### LISTING

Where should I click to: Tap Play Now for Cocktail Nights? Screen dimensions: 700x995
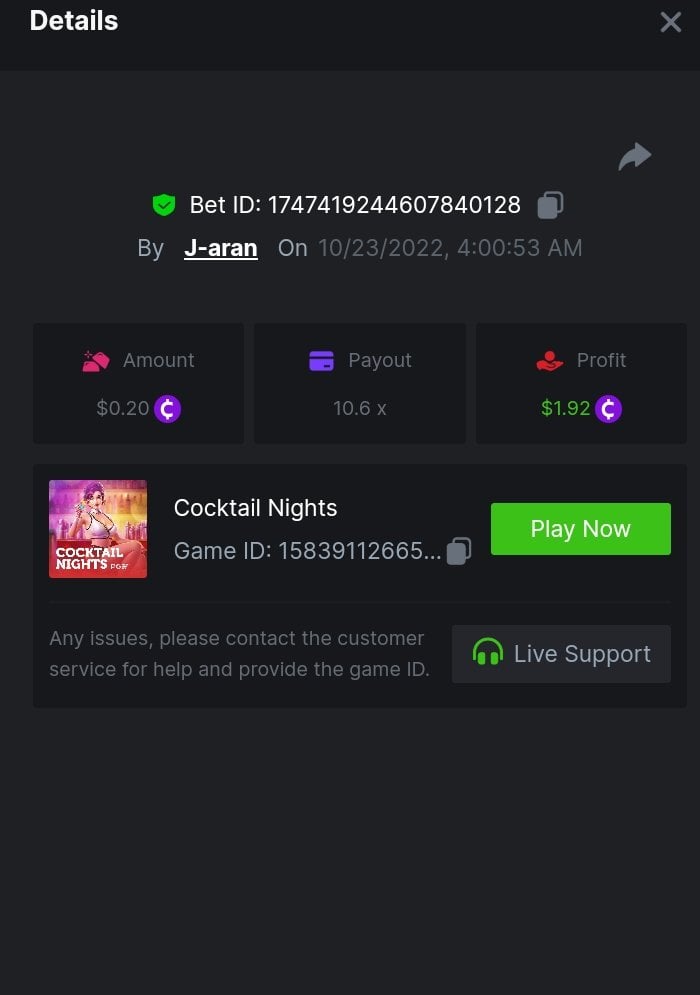tap(580, 529)
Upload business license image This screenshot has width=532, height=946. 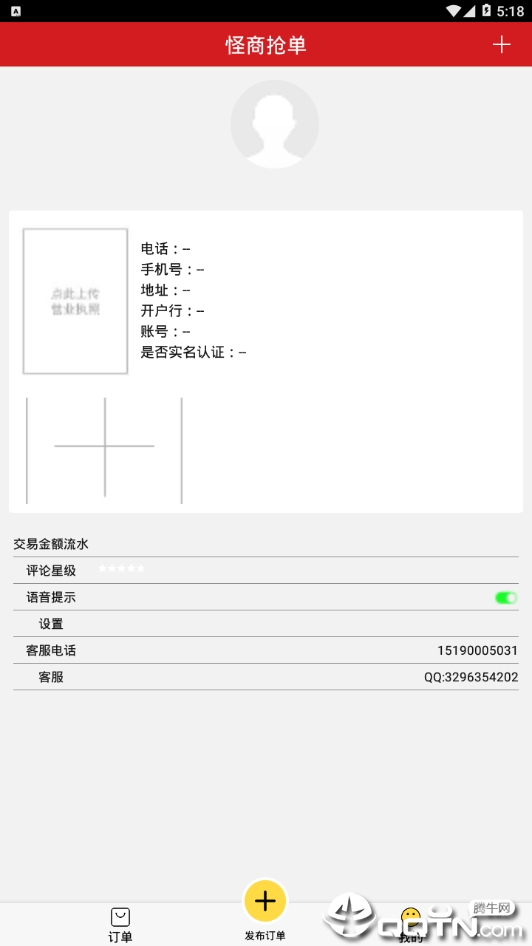(x=75, y=301)
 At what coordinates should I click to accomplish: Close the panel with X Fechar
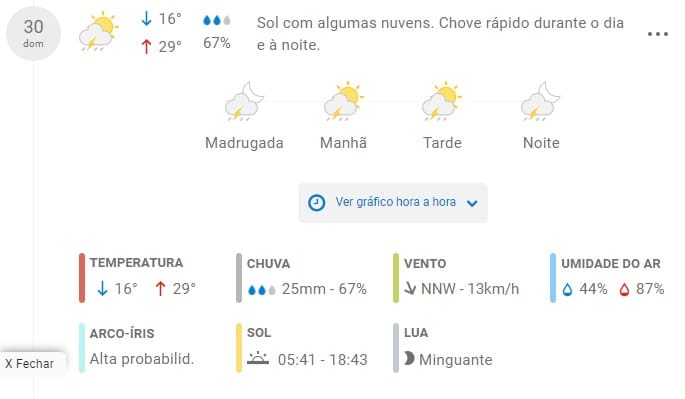[30, 364]
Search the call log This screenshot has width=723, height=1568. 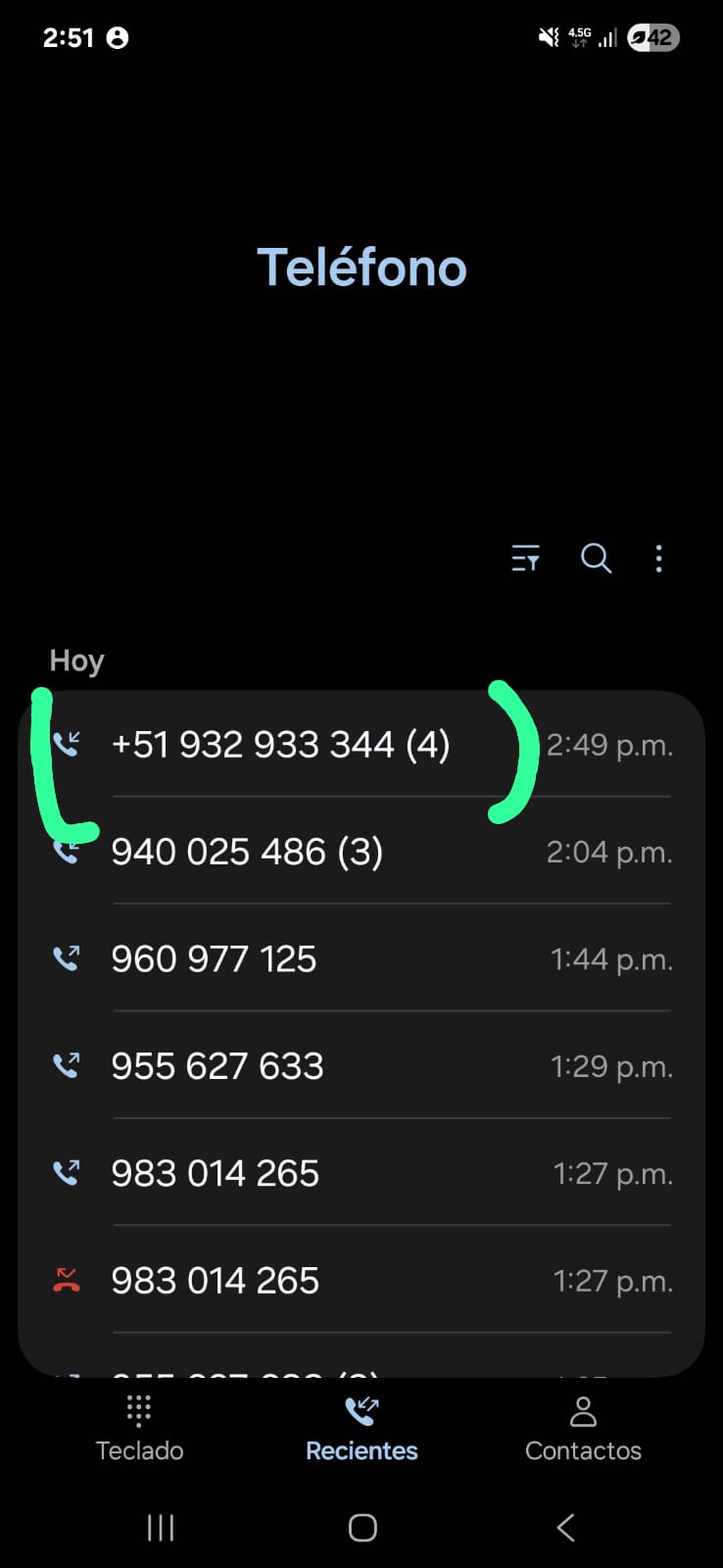[x=596, y=559]

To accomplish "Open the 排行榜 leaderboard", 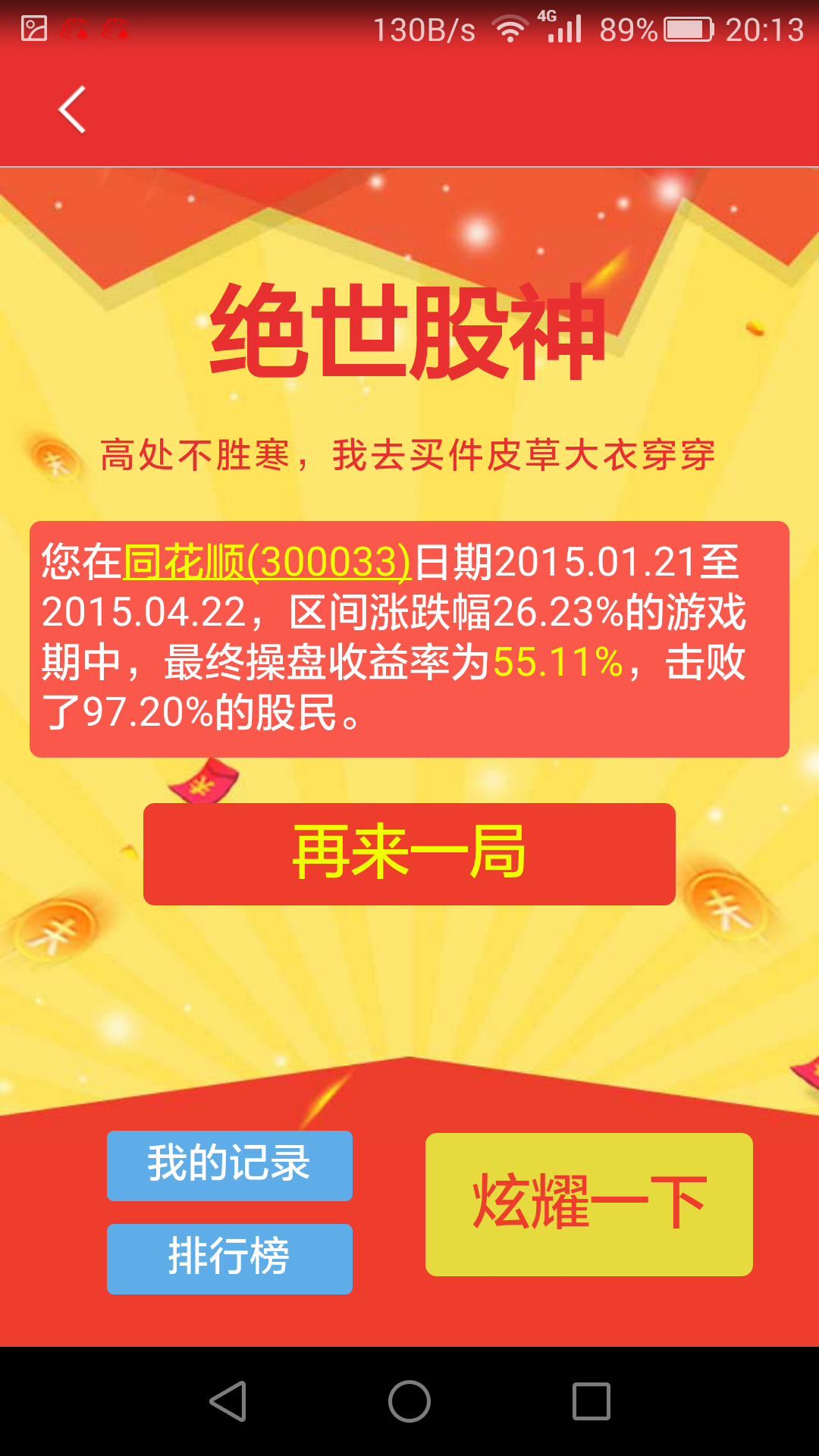I will (x=230, y=1258).
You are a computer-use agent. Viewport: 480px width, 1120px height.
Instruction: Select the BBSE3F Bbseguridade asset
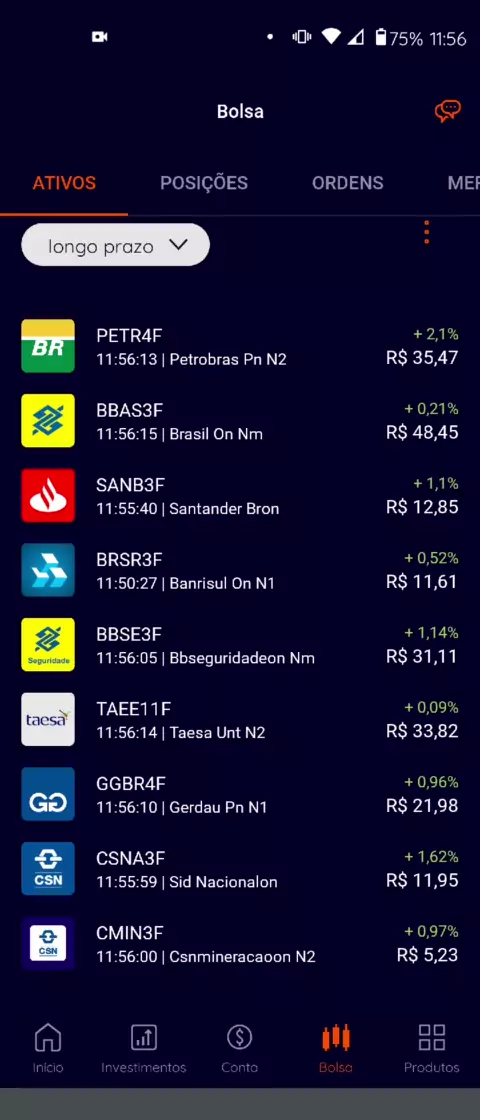[x=240, y=645]
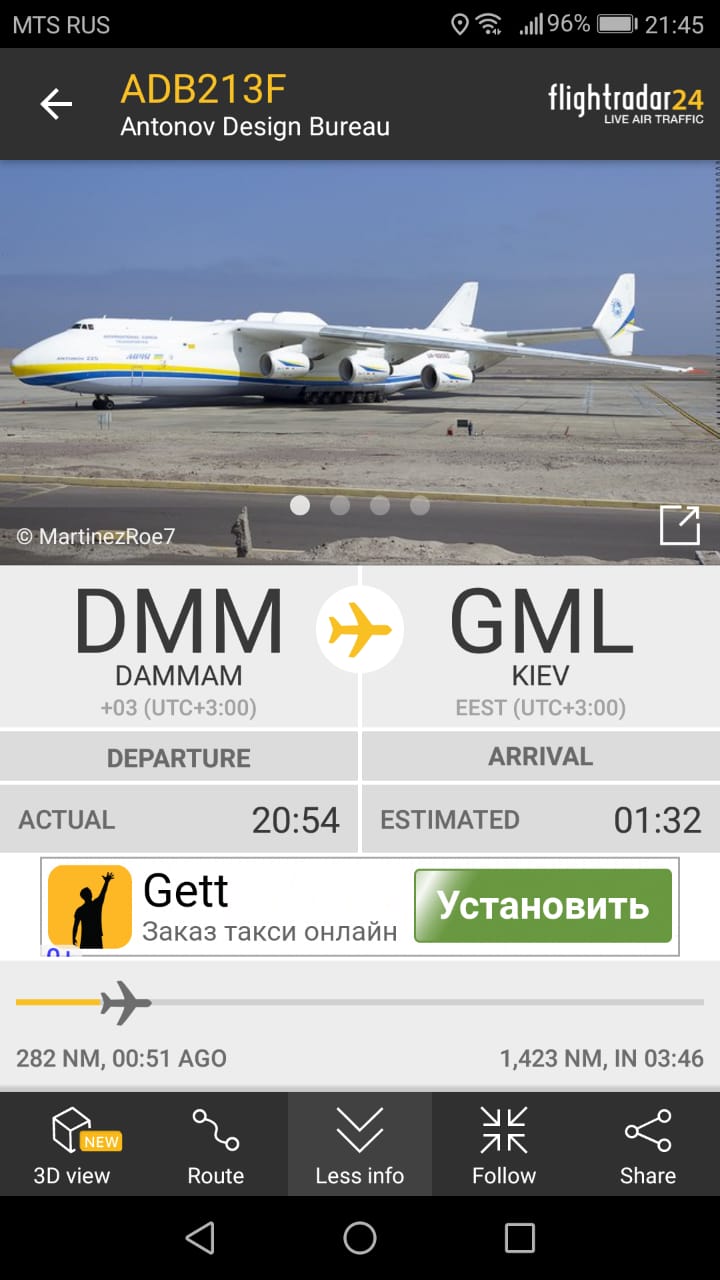Viewport: 720px width, 1280px height.
Task: Collapse details with Less info
Action: [360, 1145]
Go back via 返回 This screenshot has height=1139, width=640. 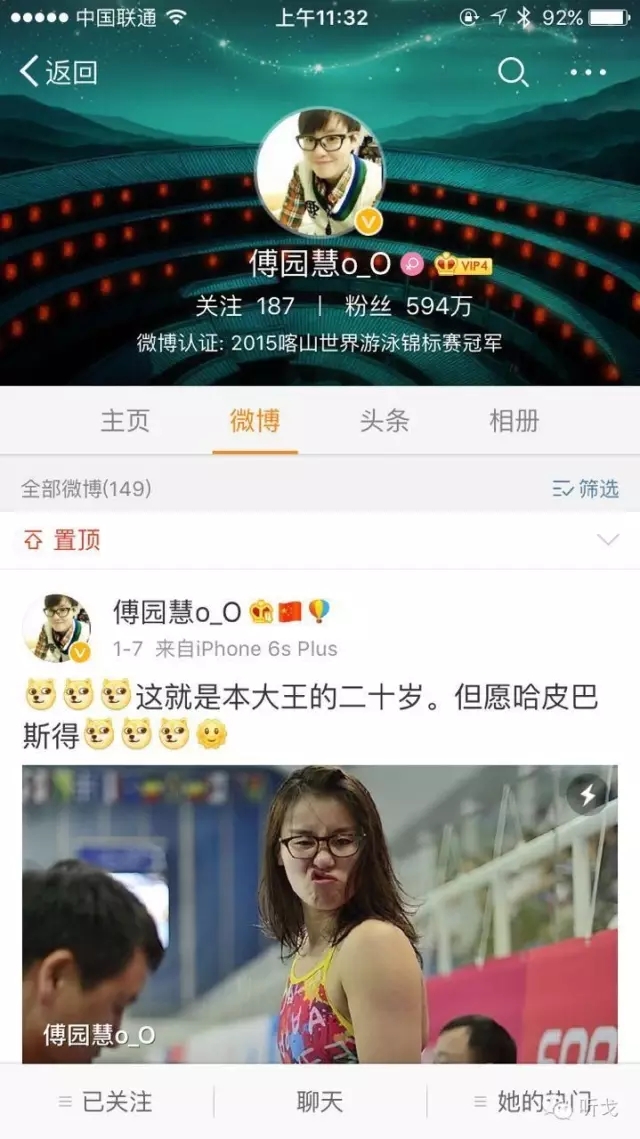[x=59, y=72]
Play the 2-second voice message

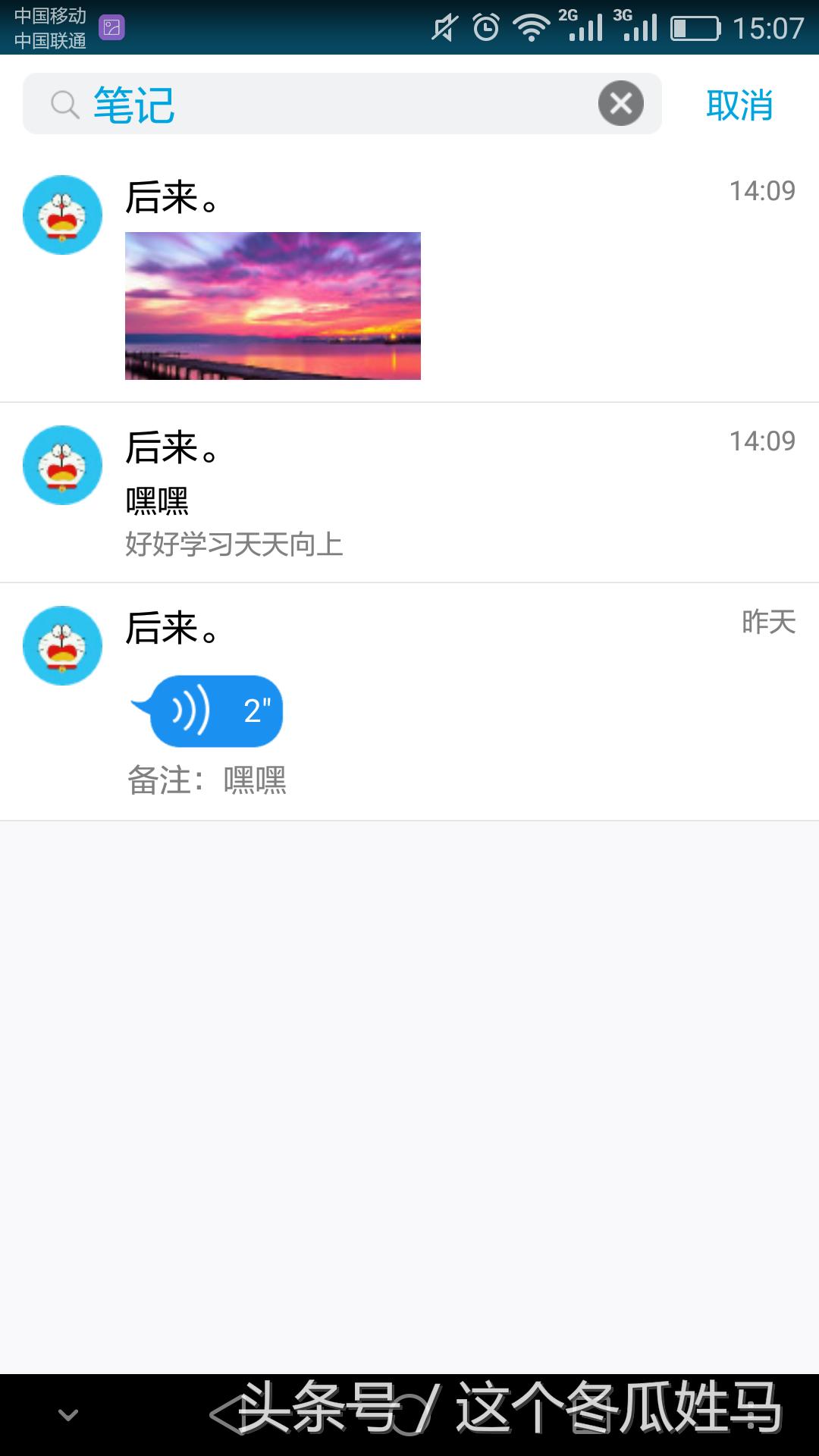(215, 711)
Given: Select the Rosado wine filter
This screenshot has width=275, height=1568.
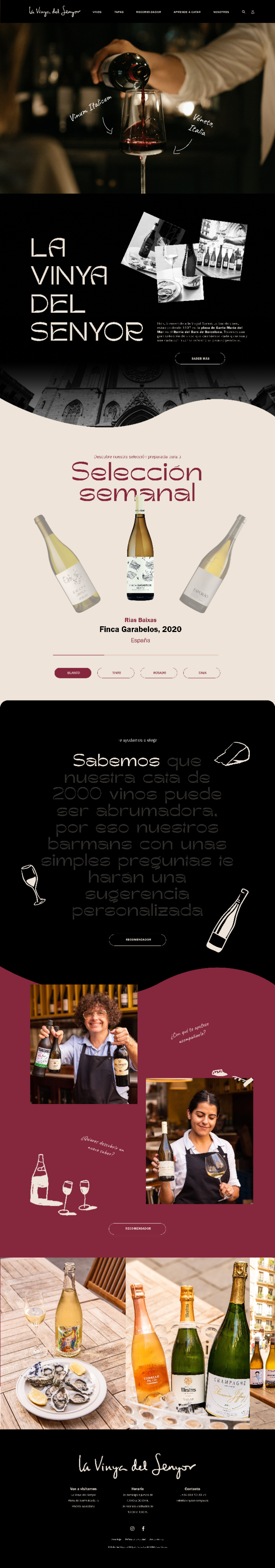Looking at the screenshot, I should tap(159, 673).
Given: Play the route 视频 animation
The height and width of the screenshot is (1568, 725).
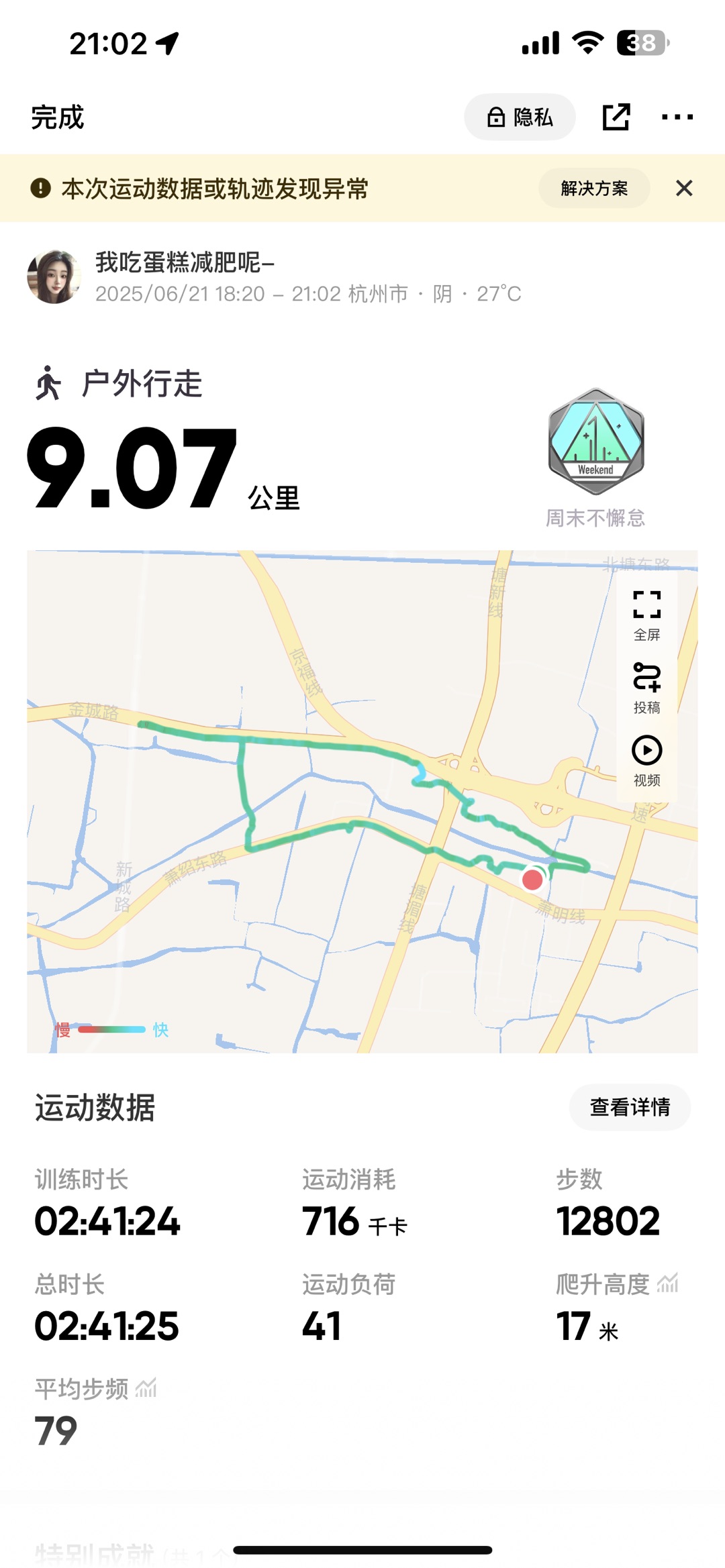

######

§ **OBJECTIVE**:
Identify each line of the records above that contains the word "Given" and copy those lines.

§ **EXERCISE RESPONSE**:
Given: Select the Rosado wine filter
Given: Play the route 视频 animation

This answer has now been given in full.